ASSIGNED TASK:
The records below are to be retyped in full. Keep every word.

** Opening PROVIDED INFORMATION block **

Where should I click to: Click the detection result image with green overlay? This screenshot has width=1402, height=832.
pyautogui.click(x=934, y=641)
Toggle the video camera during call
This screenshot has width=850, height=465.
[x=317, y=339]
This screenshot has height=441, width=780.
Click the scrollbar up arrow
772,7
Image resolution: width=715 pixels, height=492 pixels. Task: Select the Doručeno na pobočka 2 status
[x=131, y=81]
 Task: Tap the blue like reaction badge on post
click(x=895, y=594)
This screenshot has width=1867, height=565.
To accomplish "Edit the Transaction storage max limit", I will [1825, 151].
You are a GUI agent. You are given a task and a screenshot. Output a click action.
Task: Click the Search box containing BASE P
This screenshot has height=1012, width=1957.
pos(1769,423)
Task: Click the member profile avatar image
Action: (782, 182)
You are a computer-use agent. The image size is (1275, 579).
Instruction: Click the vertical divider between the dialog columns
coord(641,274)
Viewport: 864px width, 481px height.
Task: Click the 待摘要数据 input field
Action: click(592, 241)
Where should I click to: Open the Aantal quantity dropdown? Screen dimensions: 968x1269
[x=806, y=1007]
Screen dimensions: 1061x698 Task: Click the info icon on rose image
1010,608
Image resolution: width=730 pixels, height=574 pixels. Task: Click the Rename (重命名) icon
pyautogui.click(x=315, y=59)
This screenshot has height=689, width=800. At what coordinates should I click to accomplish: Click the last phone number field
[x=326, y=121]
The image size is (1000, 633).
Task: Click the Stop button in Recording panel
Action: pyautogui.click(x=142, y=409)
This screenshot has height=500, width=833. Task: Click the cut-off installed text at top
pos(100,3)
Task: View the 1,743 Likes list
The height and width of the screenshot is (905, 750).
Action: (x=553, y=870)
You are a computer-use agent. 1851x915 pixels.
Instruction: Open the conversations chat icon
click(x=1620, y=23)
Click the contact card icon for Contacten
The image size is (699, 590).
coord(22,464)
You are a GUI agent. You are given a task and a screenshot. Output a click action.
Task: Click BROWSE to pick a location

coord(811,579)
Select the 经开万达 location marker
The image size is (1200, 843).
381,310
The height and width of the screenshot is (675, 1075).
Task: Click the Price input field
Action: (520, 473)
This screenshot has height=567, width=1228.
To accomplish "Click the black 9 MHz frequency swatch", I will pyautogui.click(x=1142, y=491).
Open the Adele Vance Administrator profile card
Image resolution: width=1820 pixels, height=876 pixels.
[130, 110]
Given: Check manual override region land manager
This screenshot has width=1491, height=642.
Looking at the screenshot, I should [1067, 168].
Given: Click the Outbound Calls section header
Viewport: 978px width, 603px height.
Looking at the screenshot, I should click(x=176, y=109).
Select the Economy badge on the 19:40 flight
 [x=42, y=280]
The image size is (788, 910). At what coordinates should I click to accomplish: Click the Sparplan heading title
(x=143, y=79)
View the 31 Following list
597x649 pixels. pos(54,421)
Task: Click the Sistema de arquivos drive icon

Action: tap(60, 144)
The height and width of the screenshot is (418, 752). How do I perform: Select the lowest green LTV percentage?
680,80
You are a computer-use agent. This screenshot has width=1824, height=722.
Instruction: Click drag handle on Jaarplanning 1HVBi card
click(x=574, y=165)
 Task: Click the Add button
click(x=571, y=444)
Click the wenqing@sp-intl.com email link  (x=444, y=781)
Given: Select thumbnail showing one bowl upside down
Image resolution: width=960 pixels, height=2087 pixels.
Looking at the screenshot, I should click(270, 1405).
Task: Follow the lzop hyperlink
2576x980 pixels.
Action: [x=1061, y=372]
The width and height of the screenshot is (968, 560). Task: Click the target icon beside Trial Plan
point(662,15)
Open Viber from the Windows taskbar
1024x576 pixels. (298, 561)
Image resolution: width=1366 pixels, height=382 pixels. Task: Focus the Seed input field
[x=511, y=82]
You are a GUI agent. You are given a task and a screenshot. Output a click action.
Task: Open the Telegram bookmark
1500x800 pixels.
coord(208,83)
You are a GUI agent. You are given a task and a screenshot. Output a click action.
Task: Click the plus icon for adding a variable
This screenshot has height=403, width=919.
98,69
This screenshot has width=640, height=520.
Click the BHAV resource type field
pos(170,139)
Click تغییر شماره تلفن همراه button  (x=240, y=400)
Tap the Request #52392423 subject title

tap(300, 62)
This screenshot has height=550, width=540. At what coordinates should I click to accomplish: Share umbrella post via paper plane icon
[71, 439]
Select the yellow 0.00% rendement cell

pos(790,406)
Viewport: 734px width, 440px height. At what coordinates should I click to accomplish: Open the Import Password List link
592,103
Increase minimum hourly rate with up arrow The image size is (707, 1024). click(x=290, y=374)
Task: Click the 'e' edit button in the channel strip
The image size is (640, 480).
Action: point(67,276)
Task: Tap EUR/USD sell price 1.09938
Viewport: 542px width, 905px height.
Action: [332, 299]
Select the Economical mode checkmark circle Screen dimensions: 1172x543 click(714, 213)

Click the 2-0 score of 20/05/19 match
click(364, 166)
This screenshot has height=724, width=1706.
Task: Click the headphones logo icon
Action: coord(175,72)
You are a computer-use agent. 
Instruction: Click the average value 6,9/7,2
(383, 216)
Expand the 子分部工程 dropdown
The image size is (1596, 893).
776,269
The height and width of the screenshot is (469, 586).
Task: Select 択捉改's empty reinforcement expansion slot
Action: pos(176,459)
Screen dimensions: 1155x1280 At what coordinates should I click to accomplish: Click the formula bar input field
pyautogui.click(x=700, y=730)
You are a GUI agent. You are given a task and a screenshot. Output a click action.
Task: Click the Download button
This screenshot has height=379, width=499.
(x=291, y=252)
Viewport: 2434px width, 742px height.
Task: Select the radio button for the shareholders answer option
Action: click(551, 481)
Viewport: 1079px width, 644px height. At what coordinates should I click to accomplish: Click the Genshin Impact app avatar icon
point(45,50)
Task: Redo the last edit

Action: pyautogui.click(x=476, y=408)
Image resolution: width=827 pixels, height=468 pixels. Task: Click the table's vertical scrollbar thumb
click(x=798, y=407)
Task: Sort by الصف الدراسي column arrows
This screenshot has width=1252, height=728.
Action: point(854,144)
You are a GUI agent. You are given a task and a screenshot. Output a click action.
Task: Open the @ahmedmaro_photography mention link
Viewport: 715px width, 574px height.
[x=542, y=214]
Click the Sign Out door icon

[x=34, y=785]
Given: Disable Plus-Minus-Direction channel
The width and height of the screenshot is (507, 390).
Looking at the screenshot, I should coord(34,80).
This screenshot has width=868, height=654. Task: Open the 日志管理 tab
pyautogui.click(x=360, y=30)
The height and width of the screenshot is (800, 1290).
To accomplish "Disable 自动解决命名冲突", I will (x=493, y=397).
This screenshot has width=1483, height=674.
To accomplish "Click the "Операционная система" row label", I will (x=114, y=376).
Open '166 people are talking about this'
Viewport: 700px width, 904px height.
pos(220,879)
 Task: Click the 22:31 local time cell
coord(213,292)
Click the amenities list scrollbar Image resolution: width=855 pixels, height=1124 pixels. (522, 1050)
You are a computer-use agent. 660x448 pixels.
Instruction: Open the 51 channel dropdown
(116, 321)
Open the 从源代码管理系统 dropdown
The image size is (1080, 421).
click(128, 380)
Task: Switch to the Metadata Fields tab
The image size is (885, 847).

** Closing PROVIDED INFORMATION block **

YOUR SOLUTION:
Where should I click to: Click the detection result image with green overlay? This screenshot has width=1402, height=832.
pyautogui.click(x=934, y=641)
Toggle the video camera during call
This screenshot has width=850, height=465.
[x=317, y=339]
This screenshot has height=441, width=780.
Click the scrollbar up arrow
772,7
Image resolution: width=715 pixels, height=492 pixels. Task: Select the Doručeno na pobočka 2 status
[x=131, y=81]
 Task: Tap the blue like reaction badge on post
click(x=895, y=594)
This screenshot has width=1867, height=565.
To accomplish "Edit the Transaction storage max limit", I will [1825, 151].
You are a GUI agent. You are given a task and a screenshot. Output a click action.
Task: Click the Search box containing BASE P
This screenshot has height=1012, width=1957.
pos(1769,423)
Task: Click the member profile avatar image
Action: (782, 182)
You are a computer-use agent. The image size is (1275, 579).
Instruction: Click the vertical divider between the dialog columns
coord(641,274)
Viewport: 864px width, 481px height.
Task: Click the 待摘要数据 input field
Action: click(592, 241)
Where should I click to: Open the Aantal quantity dropdown? Screen dimensions: 968x1269
[x=806, y=1007]
Screen dimensions: 1061x698 Task: Click the info icon on rose image
1010,608
Image resolution: width=730 pixels, height=574 pixels. Task: Click the Rename (重命名) icon
pyautogui.click(x=315, y=59)
This screenshot has height=689, width=800. At what coordinates should I click to accomplish: Click the last phone number field
[x=326, y=121]
The image size is (1000, 633).
Task: Click the Stop button in Recording panel
Action: pyautogui.click(x=142, y=409)
This screenshot has height=500, width=833. Task: Click the cut-off installed text at top
pos(100,3)
Task: View the 1,743 Likes list
The height and width of the screenshot is (905, 750).
Action: (x=553, y=870)
You are a computer-use agent. 1851x915 pixels.
Instruction: Open the conversations chat icon
click(x=1620, y=23)
Click the contact card icon for Contacten
The image size is (699, 590).
coord(22,464)
You are a GUI agent. You are given a task and a screenshot. Output a click action.
Task: Click BROWSE to pick a location

coord(811,579)
Select the 经开万达 location marker
The image size is (1200, 843).
381,310
The height and width of the screenshot is (675, 1075).
Task: Click the Price input field
Action: (520, 473)
This screenshot has height=567, width=1228.
To accomplish "Click the black 9 MHz frequency swatch", I will pyautogui.click(x=1142, y=491).
Open the Adele Vance Administrator profile card
Image resolution: width=1820 pixels, height=876 pixels.
[130, 110]
Given: Check manual override region land manager
This screenshot has width=1491, height=642.
Looking at the screenshot, I should [1067, 168].
Given: Click the Outbound Calls section header
Viewport: 978px width, 603px height.
Looking at the screenshot, I should click(x=176, y=109).
Select the Economy badge on the 19:40 flight
 [x=42, y=280]
The image size is (788, 910). At what coordinates should I click to accomplish: Click the Sparplan heading title
(x=143, y=79)
View the 31 Following list
597x649 pixels. pos(54,421)
Task: Click the Sistema de arquivos drive icon

Action: tap(60, 144)
The height and width of the screenshot is (418, 752). How do I perform: Select the lowest green LTV percentage?
680,80
You are a computer-use agent. This screenshot has width=1824, height=722.
Instruction: Click drag handle on Jaarplanning 1HVBi card
click(x=574, y=165)
 Task: Click the Add button
click(x=571, y=444)
Click the wenqing@sp-intl.com email link  (x=444, y=781)
Given: Select thumbnail showing one bowl upside down
Image resolution: width=960 pixels, height=2087 pixels.
Looking at the screenshot, I should click(270, 1405).
Task: Follow the lzop hyperlink
2576x980 pixels.
Action: [x=1061, y=372]
The width and height of the screenshot is (968, 560). Task: Click the target icon beside Trial Plan
point(662,15)
Open Viber from the Windows taskbar
1024x576 pixels. (298, 561)
Image resolution: width=1366 pixels, height=382 pixels. Task: Focus the Seed input field
[x=511, y=82]
You are a GUI agent. You are given a task and a screenshot. Output a click action.
Task: Open the Telegram bookmark
1500x800 pixels.
coord(208,83)
You are a GUI agent. You are given a task and a screenshot. Output a click action.
Task: Click the plus icon for adding a variable
This screenshot has height=403, width=919.
98,69
This screenshot has width=640, height=520.
Click the BHAV resource type field
pos(170,139)
Click تغییر شماره تلفن همراه button  (x=240, y=400)
Tap the Request #52392423 subject title

tap(300, 62)
This screenshot has height=550, width=540. At what coordinates should I click to accomplish: Share umbrella post via paper plane icon
[71, 439]
Select the yellow 0.00% rendement cell

pos(790,406)
Viewport: 734px width, 440px height. At what coordinates should I click to accomplish: Open the Import Password List link
592,103
Increase minimum hourly rate with up arrow The image size is (707, 1024). click(x=290, y=374)
Task: Click the 'e' edit button in the channel strip
The image size is (640, 480).
Action: point(67,276)
Task: Tap EUR/USD sell price 1.09938
Viewport: 542px width, 905px height.
Action: [332, 299]
Select the Economical mode checkmark circle Screen dimensions: 1172x543 click(714, 213)

Click the 2-0 score of 20/05/19 match
click(364, 166)
This screenshot has height=724, width=1706.
Task: Click the headphones logo icon
Action: coord(175,72)
You are a computer-use agent. 
Instruction: Click the average value 6,9/7,2
(383, 216)
Expand the 子分部工程 dropdown
The image size is (1596, 893).
776,269
The height and width of the screenshot is (469, 586).
Task: Select 択捉改's empty reinforcement expansion slot
Action: pos(176,459)
Screen dimensions: 1155x1280 At what coordinates should I click to accomplish: Click the formula bar input field
pyautogui.click(x=700, y=730)
You are a GUI agent. You are given a task and a screenshot. Output a click action.
Task: Click the Download button
This screenshot has height=379, width=499.
(x=291, y=252)
Viewport: 2434px width, 742px height.
Task: Select the radio button for the shareholders answer option
Action: click(551, 481)
Viewport: 1079px width, 644px height. At what coordinates should I click to accomplish: Click the Genshin Impact app avatar icon
point(45,50)
Task: Redo the last edit

Action: pyautogui.click(x=476, y=408)
Image resolution: width=827 pixels, height=468 pixels. Task: Click the table's vertical scrollbar thumb
click(x=798, y=407)
Task: Sort by الصف الدراسي column arrows
This screenshot has width=1252, height=728.
Action: point(854,144)
You are a GUI agent. You are given a task and a screenshot. Output a click action.
Task: Open the @ahmedmaro_photography mention link
Viewport: 715px width, 574px height.
[x=542, y=214]
Click the Sign Out door icon

[x=34, y=785]
Given: Disable Plus-Minus-Direction channel
The width and height of the screenshot is (507, 390).
Looking at the screenshot, I should coord(34,80).
This screenshot has width=868, height=654. Task: Open the 日志管理 tab
pyautogui.click(x=360, y=30)
The height and width of the screenshot is (800, 1290).
To accomplish "Disable 自动解决命名冲突", I will (x=493, y=397).
This screenshot has width=1483, height=674.
To accomplish "Click the "Операционная система" row label", I will (x=114, y=376).
Open '166 people are talking about this'
Viewport: 700px width, 904px height.
pos(220,879)
 Task: Click the 22:31 local time cell
coord(213,292)
Click the amenities list scrollbar Image resolution: width=855 pixels, height=1124 pixels. (522, 1050)
You are a computer-use agent. 660x448 pixels.
Instruction: Open the 51 channel dropdown
(116, 321)
Open the 从源代码管理系统 dropdown
The image size is (1080, 421).
click(128, 380)
Task: Switch to the Metadata Fields tab
The image size is (885, 847).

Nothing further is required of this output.